POTONGAN TEKS:
━━━━━━━━━━━━━━━━━━━━

Daftar Isi

Thursday, July 11, 2013

Mencari "Ruh" Ramadan yang Hilang

Saban kali bulan puasa tiba, kerinduan terhadap jejak Ramadan masa kecil selalu bergelinjang datang. Masa yang indah, dan penuh kekhusyukan, saya lewatkan di desa terpencil di pelosok Kabupaten Tegal, Jawa Tengah. Ramadan menjadi istimewa, karena ada beberapa kebiasaan kampung, yang kini telah lenyap tak berbekas. Ada memang beberapa yang dipertahankan. Tapi suasananya tak terasa seperti masa-masa dulu, karena masuknya modernisasi, yang telah menyerap hampir seluruh energi anak-anak kampung.

Sehari sebelum puasa, beduk di masjid ditabuh bertalu-talu.Sebelumnya, semua masjid dan mushola dicuci bersih. Gotong royong, dengan membawa ember dan pelepah pisang untuk menggaruk genangan air. Saat semua tempat peribadatan telah bersih, shalat tarawih riuh rendah karena banyaknya jamaah yang datang. Belum lagi ketika selesai tarawih. Panganan berupa kue-kue kecil digelar, disantap, sambil ngobrol ngalor ngidul penuh keakraban. Suasananya benar-benar guyub dan rukun.

Selama sebulan penuh, tiap sore bacaan ayat-ayat suci Al Qur’an saling bersahutan mengisi ruang langit lewat pengeras suara yang dipancang tegak. Tiap grup yang terdiri dari 2-4 orang saling menyimak, dan mencantumkan target untuk mengkhatamkan 30 juz Al Qur’an selama satu bulan. Pagi hari, setelah selesai sahur dan kelar shalat subuh berjamaah, suara para da’i dari berbagai penjuru terdengar mengisi kuliah subuh. Penduduk kampung sebelumnya dibangunkan oleh rombongan remaja, yang dengan alat seadanya berkeliling sambil memainkan ritme musik yang rancak, penuh kegembiraan disertai teriakan “Sahuuuuur,sahuuuuur, sahuuuuur…!”

━━━━━━━━━━━━━━━━━━━━

MATERI YANG DITAMPILKAN:
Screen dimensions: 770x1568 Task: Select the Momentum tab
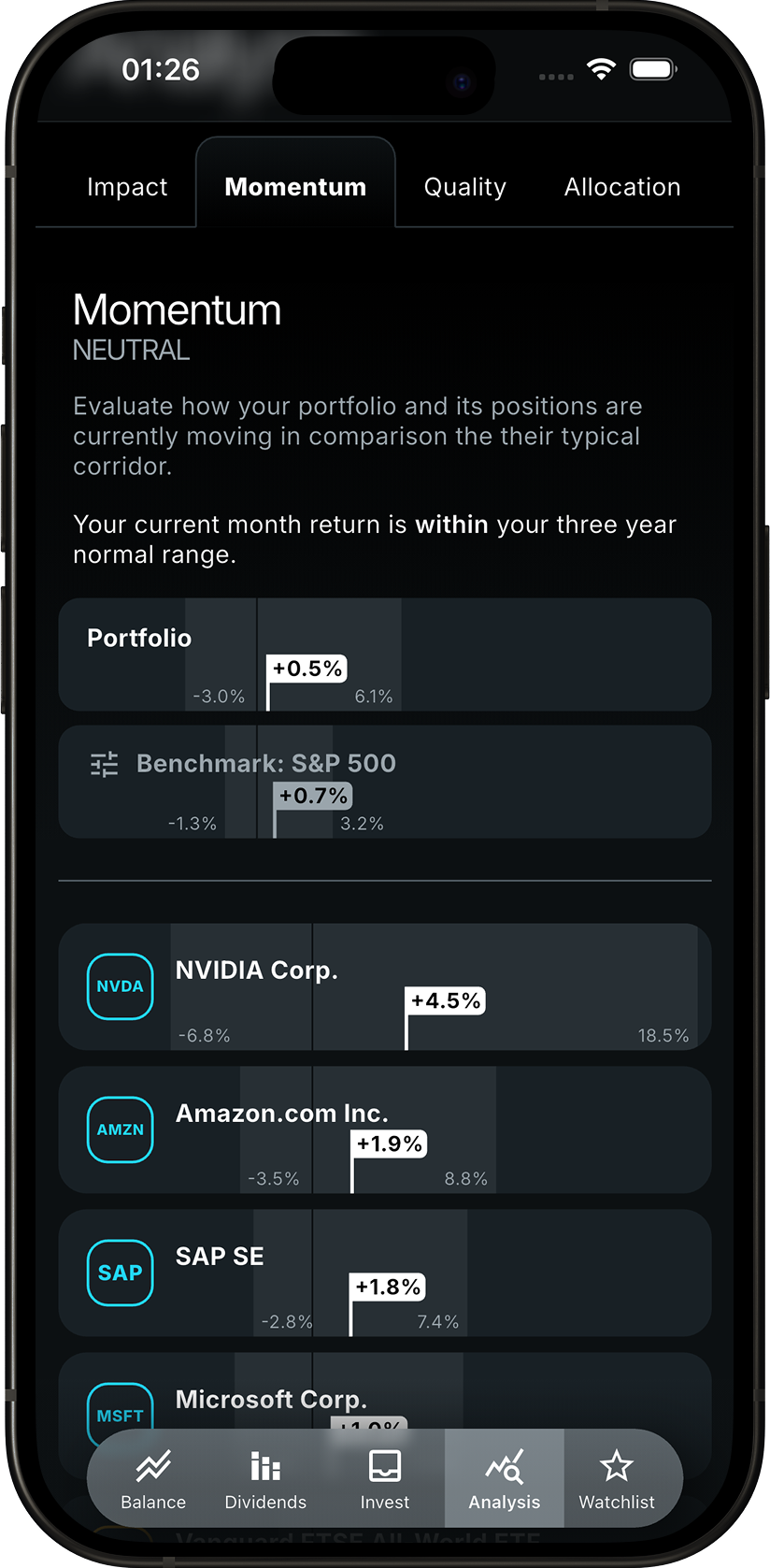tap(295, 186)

━━━━━━━━━━━━━━━━━━━━

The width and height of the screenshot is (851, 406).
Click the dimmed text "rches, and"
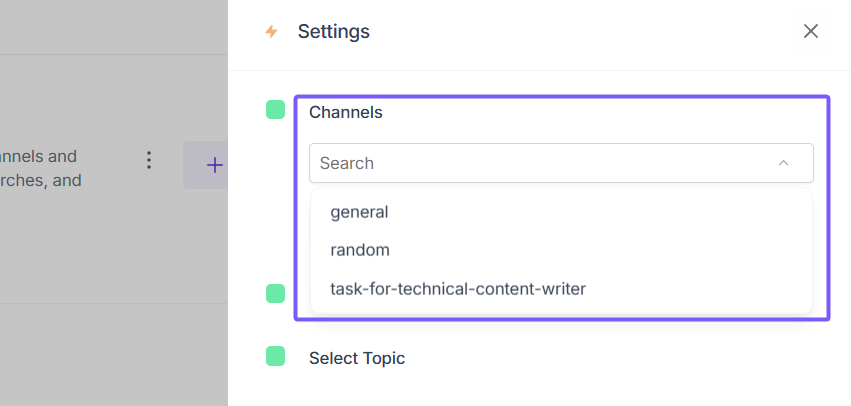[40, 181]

━━━━━━━━━━━━━━━━━━━━

PERMINTAAN:
1. Salin bagian teks tentang Ramadan di kampung ini tanpa mengubah apa pun, dimulai dari kata-kata yang memuat "Thursday, July 11, 2013" dan berhenti setelah "energi anak-anak kampung.".
2. Ubah paragraf dalam teks tentang Ramadan di kampung yang diawali "Sehari sebelum puasa" menjadi daftar singkat yang memuat fakta-fakta utamanya.
3. Teruskan teks kenangan Ramadan di kampung ini, mulai setelah kalimat terakhirnya.

JAWABAN LATIHAN:
1.
Thursday, July 11, 2013

Mencari "Ruh" Ramadan yang Hilang

Saban kali bulan puasa tiba, kerinduan terhadap jejak Ramadan masa kecil selalu bergelinjang datang. Masa yang indah, dan penuh kekhusyukan, saya lewatkan di desa terpencil di pelosok Kabupaten Tegal, Jawa Tengah. Ramadan menjadi istimewa, karena ada beberapa kebiasaan kampung, yang kini telah lenyap tak berbekas. Ada memang beberapa yang dipertahankan. Tapi suasananya tak terasa seperti masa-masa dulu, karena masuknya modernisasi, yang telah menyerap hampir seluruh energi anak-anak kampung.

2.
- Sehari sebelum puasa, beduk di masjid ditabuh bertalu-talu.
- Sebelumnya, semua masjid dan mushola dicuci bersih secara gotong royong dengan ember dan pelepah pisang untuk menggaruk genangan air.
- Setelah semua tempat ibadah bersih, shalat tarawih ramai karena banyak jamaah yang datang.
- Seusai tarawih, kue-kue kecil dihidangkan dan disantap sambil mengobrol dengan akrab.
- Suasananya guyub dan rukun.

3.
Momen paling menggairahkan barangkali saat menunggu buka puasa. Warga berkumpul di mushola usai shalat Ashar. Bermain catur, mengkaji kitab kuning, berbagi kisah tentang pekerjaan pagi hari, sebelum semuanya pulang ketika bunyi kentong dan bedug terdengar menyusup lubang-lubang angin. Mushola dan masjid, seolah menjadi pusat kosmis kegiatan, yang merekatkan batin dan rasa senasib  sepenanggungan. Kondisi ini tertolong, karena kala itu hanya ada RRI dan TVRI, sebagai media hiburan yang kadang menyajikan acara yang tidak menarik minat. Bulan Ramadan selalu dinanti-nanti, karena setiap saat cerita terus berganti, penuh kesan dan menancap di hati.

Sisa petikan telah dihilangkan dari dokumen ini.